Motivasyonunuzu mu kaybettiniz? Soğuk ve karanlık günler bir yana pandemi sürecinin etkileri ağır mı geliyor size? Belki de beyninizi şımartmanızın ve ona bir köpük banyosu yaptırmanızın vakti gelmiştir. Ne dersiniz?
Uzun yıllardır hayatımda önemli bir yer tutuyor.
Haftanın en az dört günü sistemli, tempolu, sürekli spor yapıyorum. Yaptıklarımı, yapabildiklerimi, bazan da beceriksizliklerimi sosyal medyadan paylaşıyorum. En başlarda spor hocamı tanıtmaktı amaç. Ama kısa sürede bu amaç anlamsızlaştı, paylaşımlarım tepki almaya, tepkiler beni düşündürmeye hatta eğlendirmeye, keyif vermeye başladı.
Kimi “kendimi neden bu kadar zorladığımı” soruyordu. “Neden?” diyorlardı, “Nedir bu hayattan alamadığın, nasıl bir hırstır bu?” Ben ise bir zorlama hissetmiyordum. Tabi ki gelişmek adına her seferinde belki bir tık öteye, bir minik bebek adımı ileri gidiyordum ama öyle aşırı zorlayıcı bir şekilde değil. Tatlı tatlı ilerliyordum... Ancak zaman içinde, o minik bebek adımları daha önce spor yapmamışlara zorlayıcı görünecek hale gelmişti. Derken “Bu hareketi bizden önce Dalia denedi mi?” diyen öğrencileri olmuştu spor hocamın, tıpkı “Dalia’nın yaptığı bu hareketi ben kaç seansta yapabilirim” diyerek ders alıp almamaya karar vermeye çalışan öğrenci adayları olduğu gibi. Hayatta nerede durduğuna göre şekilleniyordu insanın bakışı, algısı, düşüncesi.
Bu arada açık havada, sahilde, parkta çalışmaya başlamıştık. Kargalar ve martılarla köpekler eşlik eder olmuştu çalışmalarımıza. Keyifle yaptıkça kendiliğinden gelişen eğlenceli bir yaşam tarzına dönüşmüştü spor benim için. Tepkiler de çeşitlenmeye başladı haliyle. Bu sefer “Önüme o kadar spor videosu düşüyor, pek ilgi göstermiyordum ama en senin videolarını gördükçe aşka geldim, ben de bir spor/pilates dersine yazıldım. Hayatımda spor yoktu, sayende başladım” diyenler çoğalmaya başladı.
Ne mutlu ilham olabilene sevdiklerine.
Neydi peki benim çalışmalarımla ilgili paylaşımlarımı diğerlerinden ayrı kılan? Onları kişisel video albümüm olmasının ötesinde bir ilham kaynağına dönüştüren?

Saklanan kayıtlar
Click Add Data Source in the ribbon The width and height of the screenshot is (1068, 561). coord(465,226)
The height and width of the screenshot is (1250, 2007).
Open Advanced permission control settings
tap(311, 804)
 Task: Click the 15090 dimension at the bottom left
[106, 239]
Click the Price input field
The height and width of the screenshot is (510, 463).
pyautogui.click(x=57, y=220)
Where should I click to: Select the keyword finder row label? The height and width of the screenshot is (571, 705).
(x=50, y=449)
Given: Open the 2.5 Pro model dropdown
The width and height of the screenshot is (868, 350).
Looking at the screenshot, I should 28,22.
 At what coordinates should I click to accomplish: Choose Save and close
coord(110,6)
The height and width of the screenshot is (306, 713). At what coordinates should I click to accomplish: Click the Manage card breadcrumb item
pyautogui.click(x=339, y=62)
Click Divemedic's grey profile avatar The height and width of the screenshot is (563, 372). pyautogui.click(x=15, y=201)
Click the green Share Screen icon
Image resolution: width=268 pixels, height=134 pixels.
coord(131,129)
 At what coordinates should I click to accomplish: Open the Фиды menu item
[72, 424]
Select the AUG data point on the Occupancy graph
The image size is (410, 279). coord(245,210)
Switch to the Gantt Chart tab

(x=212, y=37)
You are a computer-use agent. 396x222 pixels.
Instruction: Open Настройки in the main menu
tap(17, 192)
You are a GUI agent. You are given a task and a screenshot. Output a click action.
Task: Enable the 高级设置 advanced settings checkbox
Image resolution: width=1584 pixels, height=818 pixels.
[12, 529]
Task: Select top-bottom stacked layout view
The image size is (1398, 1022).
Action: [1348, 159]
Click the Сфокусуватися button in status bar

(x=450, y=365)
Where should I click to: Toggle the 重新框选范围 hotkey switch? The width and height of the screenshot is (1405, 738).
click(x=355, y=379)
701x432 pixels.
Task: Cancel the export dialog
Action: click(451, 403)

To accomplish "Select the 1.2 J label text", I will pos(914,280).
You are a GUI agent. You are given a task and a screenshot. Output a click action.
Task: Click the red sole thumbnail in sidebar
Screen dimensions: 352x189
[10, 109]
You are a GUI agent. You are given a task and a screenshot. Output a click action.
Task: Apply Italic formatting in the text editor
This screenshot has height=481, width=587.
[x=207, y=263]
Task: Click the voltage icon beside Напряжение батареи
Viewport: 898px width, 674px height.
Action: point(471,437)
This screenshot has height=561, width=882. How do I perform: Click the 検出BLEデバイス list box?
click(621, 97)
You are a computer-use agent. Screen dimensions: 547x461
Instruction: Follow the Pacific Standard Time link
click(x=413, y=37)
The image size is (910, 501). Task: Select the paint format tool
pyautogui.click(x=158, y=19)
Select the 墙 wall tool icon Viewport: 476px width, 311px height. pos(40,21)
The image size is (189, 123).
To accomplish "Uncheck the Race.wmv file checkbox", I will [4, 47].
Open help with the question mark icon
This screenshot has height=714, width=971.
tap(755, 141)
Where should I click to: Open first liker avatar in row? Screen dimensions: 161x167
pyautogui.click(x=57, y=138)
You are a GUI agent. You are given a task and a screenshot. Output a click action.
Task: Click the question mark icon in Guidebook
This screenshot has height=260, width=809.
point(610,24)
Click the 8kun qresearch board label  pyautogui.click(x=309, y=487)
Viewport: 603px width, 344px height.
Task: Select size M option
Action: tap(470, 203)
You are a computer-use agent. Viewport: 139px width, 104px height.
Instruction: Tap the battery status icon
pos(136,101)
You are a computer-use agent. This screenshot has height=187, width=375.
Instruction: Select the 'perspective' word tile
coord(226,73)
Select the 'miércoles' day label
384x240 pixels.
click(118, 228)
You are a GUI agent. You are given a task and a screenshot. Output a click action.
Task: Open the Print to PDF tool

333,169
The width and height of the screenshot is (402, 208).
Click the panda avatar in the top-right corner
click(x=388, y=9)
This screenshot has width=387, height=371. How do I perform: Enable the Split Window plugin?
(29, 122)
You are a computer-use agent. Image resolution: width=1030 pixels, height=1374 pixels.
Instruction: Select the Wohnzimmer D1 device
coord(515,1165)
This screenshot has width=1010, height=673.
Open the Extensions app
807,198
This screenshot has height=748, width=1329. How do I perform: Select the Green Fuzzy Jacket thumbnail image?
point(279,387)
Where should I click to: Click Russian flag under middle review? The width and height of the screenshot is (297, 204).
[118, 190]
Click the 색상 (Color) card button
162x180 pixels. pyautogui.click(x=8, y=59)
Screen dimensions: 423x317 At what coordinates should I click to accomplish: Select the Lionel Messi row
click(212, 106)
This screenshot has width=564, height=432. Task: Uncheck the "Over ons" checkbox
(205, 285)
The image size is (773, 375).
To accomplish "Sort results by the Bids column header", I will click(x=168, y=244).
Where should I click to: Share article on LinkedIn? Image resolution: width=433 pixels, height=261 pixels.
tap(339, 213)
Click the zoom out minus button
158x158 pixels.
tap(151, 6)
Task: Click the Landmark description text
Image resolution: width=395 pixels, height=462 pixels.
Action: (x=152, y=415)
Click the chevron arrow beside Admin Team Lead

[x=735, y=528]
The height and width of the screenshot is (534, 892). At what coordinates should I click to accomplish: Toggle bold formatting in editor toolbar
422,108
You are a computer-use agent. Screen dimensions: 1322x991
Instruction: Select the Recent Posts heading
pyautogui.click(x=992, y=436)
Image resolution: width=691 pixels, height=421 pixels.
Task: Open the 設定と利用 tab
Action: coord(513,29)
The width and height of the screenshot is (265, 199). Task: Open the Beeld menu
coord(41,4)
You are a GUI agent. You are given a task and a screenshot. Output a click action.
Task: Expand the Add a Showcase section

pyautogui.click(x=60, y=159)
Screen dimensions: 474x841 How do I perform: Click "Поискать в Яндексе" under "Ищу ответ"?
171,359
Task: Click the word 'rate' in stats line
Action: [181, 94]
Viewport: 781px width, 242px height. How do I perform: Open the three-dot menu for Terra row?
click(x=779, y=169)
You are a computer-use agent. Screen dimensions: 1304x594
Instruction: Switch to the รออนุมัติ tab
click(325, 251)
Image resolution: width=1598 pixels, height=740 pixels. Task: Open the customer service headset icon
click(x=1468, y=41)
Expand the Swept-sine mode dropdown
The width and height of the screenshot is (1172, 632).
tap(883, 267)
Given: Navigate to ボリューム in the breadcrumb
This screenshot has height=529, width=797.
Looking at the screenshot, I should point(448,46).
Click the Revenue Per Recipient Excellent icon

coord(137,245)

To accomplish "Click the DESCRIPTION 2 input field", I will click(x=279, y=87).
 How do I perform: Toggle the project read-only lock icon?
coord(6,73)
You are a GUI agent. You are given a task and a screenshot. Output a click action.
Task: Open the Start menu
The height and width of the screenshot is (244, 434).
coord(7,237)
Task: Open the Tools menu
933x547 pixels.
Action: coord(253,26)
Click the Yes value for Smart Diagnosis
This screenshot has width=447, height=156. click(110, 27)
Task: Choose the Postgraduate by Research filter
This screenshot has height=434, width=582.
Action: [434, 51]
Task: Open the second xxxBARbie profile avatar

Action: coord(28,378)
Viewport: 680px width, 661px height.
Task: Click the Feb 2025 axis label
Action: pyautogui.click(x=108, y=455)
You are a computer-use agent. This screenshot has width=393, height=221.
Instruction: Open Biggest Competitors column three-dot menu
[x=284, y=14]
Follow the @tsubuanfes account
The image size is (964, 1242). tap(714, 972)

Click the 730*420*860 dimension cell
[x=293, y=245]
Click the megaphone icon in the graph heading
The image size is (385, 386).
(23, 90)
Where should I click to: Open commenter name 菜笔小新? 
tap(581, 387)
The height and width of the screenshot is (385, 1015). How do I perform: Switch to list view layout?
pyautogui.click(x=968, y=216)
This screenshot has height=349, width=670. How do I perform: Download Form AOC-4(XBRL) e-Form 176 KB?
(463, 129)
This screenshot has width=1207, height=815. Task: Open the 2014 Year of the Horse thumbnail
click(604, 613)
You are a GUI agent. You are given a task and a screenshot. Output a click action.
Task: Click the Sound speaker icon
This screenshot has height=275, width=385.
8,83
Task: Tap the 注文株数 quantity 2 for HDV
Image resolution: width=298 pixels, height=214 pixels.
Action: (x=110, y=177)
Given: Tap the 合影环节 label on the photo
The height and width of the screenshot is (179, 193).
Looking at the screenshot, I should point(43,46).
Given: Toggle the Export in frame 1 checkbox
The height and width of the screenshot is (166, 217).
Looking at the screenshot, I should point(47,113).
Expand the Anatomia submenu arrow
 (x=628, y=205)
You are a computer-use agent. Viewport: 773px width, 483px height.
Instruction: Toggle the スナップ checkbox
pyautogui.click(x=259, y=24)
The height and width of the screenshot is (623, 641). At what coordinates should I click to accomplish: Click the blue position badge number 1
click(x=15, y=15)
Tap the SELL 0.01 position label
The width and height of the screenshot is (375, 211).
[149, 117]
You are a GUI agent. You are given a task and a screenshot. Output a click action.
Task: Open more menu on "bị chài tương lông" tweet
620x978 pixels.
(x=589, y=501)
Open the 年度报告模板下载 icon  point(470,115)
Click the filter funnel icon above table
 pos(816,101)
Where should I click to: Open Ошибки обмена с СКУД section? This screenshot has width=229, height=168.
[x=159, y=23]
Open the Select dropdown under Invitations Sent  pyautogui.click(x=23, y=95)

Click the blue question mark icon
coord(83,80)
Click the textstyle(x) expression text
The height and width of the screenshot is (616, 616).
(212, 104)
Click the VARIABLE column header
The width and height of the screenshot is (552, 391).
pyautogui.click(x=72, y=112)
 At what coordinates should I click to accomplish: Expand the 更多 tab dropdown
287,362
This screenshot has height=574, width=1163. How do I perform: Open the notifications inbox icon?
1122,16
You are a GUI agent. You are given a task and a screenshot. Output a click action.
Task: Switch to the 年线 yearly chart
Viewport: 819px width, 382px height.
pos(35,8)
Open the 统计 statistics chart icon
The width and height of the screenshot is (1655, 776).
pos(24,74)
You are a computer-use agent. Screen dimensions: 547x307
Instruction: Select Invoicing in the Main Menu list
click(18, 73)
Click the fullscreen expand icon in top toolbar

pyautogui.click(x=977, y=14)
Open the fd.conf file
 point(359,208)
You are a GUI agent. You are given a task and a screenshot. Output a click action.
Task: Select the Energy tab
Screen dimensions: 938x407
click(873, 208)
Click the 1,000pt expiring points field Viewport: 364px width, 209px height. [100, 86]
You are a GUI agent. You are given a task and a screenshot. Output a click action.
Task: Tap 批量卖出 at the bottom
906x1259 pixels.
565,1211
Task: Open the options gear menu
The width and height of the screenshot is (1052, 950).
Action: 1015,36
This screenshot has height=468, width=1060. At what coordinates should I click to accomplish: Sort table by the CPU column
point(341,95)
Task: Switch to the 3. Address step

- _Çözülecek Sorular_
1. Spor ve motivasyon konulu yazının "Motivasyonunuzu mu kaybettiniz?" sözlerinden "bir yer tutuyor." sözlerine kadar olan bölümünü, her iki uç dahil olmak üzere, "köpük banyosu" yerine "masaj" koyarak yeniden yazın.
2. Spor ve motivasyon konulu yazıya göre sosyal medyadaki paylaşımların en başlardaki amacı neydi?
3. Spor ve motivasyon konulu yazıyı kaldığı yerden sürdürün.
Kayıtlar başka bir kaynaktan alınmıştır.

- _Soruların Cevapları_
1.
Motivasyonunuzu mu kaybettiniz? Soğuk ve karanlık günler bir yana pandemi sürecinin etkileri ağır mı geliyor size? Belki de beyninizi şımartmanızın ve ona bir masaj yaptırmanızın vakti gelmiştir. Ne dersiniz?
Uzun yıllardır hayatımda önemli bir yer tutuyor.

2. Spor hocasını tanıtmaktı.

3.
Doğal, gerçek ve samimi olmaları diye düşündüm önceleri. Sürekli paylaşımın da etkisi vardı. Ama sanırım en fazla enerji idi takipçilerimin dikkatini çeken. Sporu eğlenerek yapıyor olmamızdı. Sporu eğlenerek yaptığımız için daha motiveydik ve yine eğlenerek yaptığımız için sürekliliği de sağlamak bir sorun olmuyordu. Yaptığı her ne ise keyif alarak, eğlenerek yaptığında o işi, şu veya bu sebeple yapmak zorunda olduğu için değil de, yaptığı işin kendisi olduğunda, ışıl ışık parlıyordu insan. Ve bu parıltı soğuk ekranın ötesinden bile yansıyordu izleyicilere. Yapma hali ‘olma’ haline dönüşüyordu ve o olma hali idi ilham verici olan. Vermek için değil, kendine rağmen verdiğinde de değil, insanın kendisi yaptığı iş olabildiğinde bir ilham kaynağına dönüşüyordu.
Bu arada kendisi de gelişiyor, dönüşüyordu. Sportif aktivitelerin mutluluk hormonlarını aktive ettiği uzun yıllardır bilinen bir gerçek. New York Üniversitesi Nörobilim Doktoru Wendy Suzuki, motivasyonun düşük olduğu bu dönemde insanları her zamankinden daha fazla spor yapmaya teşvik ediyor. Üstelik diyor ki, “Spor yapmak, sizi sadece daha fit yapmaz, yeni beyin hücreleri geliştirmenize de yardımcı olur. Her spor yaptığınızda, beyninize bir nörokimyasal köpük banyosu yaptırmaktasınız. Düzenli köpük banyoları da uzun vadede Alzheimer ve bunamadan korunmanıza yardımcı olur.”
Birçoklarının hayatta kalma mücadelesi verdiği, kışın yavaş yavaş kendini bahara bıraktığı, karanlıkların aydınlıklara dönüşmeye hazırlandığı bu dönemde imkanlarımız ve becerilerimiz doğrultusunda, tabi ki kendinizi aşırı zorlamadan, her gün bir küçük bebek adımı daha fazla ama illa ki keyif alarak, eğlenerek, yaşamın tadını doya doya çıkarırcasına beyninize köpük banyoları yaptırmaya ne dersiniz?